Brutalist Code Principles Applied:

  1. Explicit over implicit: Three methods instead of one complex method
  2. Simple error handling: Success/failure instead of multiple boolean flags
  3. Clear responsibilities: Each method does exactly one thing
  4. Minimal state complexity: Straightforward state machine progression

User Experience Improvements:

  • Transparent progress: Users see exactly what stage is happening
  • Better error messages: Specific context about which stage failed
  • Proper retry behavior: Stage 2 failures no longer leave orphaned changesets
  • Time awareness: Countdown shows when OSM will auto-close changesets

Maintainability Gains:

  • Easier debugging: Each stage can be tested independently
  • Clear failure points: No confusion about which step failed
  • Simpler testing: Individual stages are unit-testable
  • Future extensibility: Easy to add new upload operations or modify stages

Refined Retry Logic (Post-Testing Updates)

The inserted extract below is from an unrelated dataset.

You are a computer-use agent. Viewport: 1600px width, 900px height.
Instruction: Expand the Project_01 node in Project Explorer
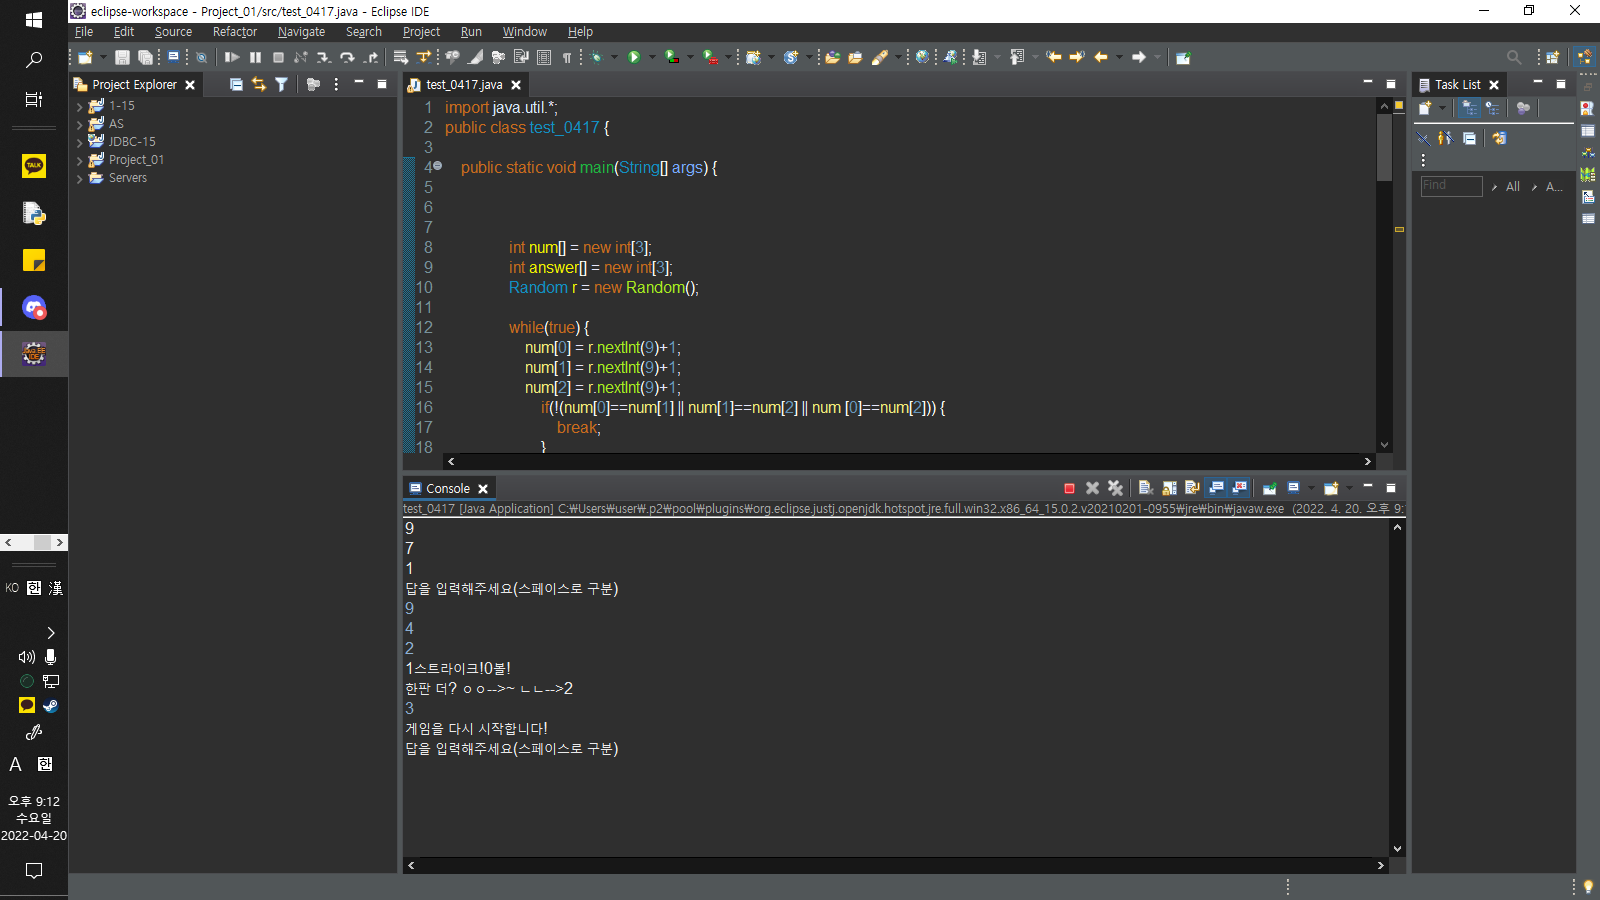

After initial testing feedback, the retry logic was refined to properly handle the 59-minute changeset window:

Three-Phase Retry Strategy:

  • Phase 1 (Create Changeset): Up to 3 attempts with 20s delays → Error state (user retry required)
  • Phase 2 (Submit Node): Unlimited attempts within 59-minute window → Error if time expires
  • Phase 3 (Close Changeset): Unlimited attempts within 59-minute window → Auto-complete if time expires (trust OSM auto-close)

Key Behavioral Changes:

  • 59-minute timer starts when changeset creation succeeds (not when node operation completes)
  • Node submission failures retry indefinitely within the 59-minute window
  • Changeset close failures retry indefinitely but never error out (always eventually complete)
  • UI countdown only shows when there have been failures in phases 2 or 3
  • Proper error messages: "Failed to create changeset after 3 attempts" vs "Could not submit node within 59 minutes"

Testing Recommendations

When testing this refactor:

  1. Normal uploads: Verify all three stages show proper progression
  2. Network interruption:
    • Test failure at each stage individually
    • Verify orphaned changesets are properly closed
    • Check retry logic works appropriately
  3. Error handling:
    • Tap error icons to see detailed messages
    • Verify different error types show stage-specific context
  4. Simulate mode: Confirm all three stages work in simulate mode
  5. Queue management: Verify queue continues processing when individual items fail
  6. Changeset closing: Test that changeset close retries work with exponential backoff

Rollback Plan

If issues are discovered, the legacy upload() method can be restored by:

  1. Reverting _processCreateChangeset() to call up.upload(item) directly
  2. Removing _processNodeOperation() and _processChangesetClose() calls
  3. This would restore the old 2-stage behavior while keeping the UI improvements

The core fix addresses the main issue you identified: step 2 failures (node operations) are now properly tracked and handled with appropriate cleanup and retry logic.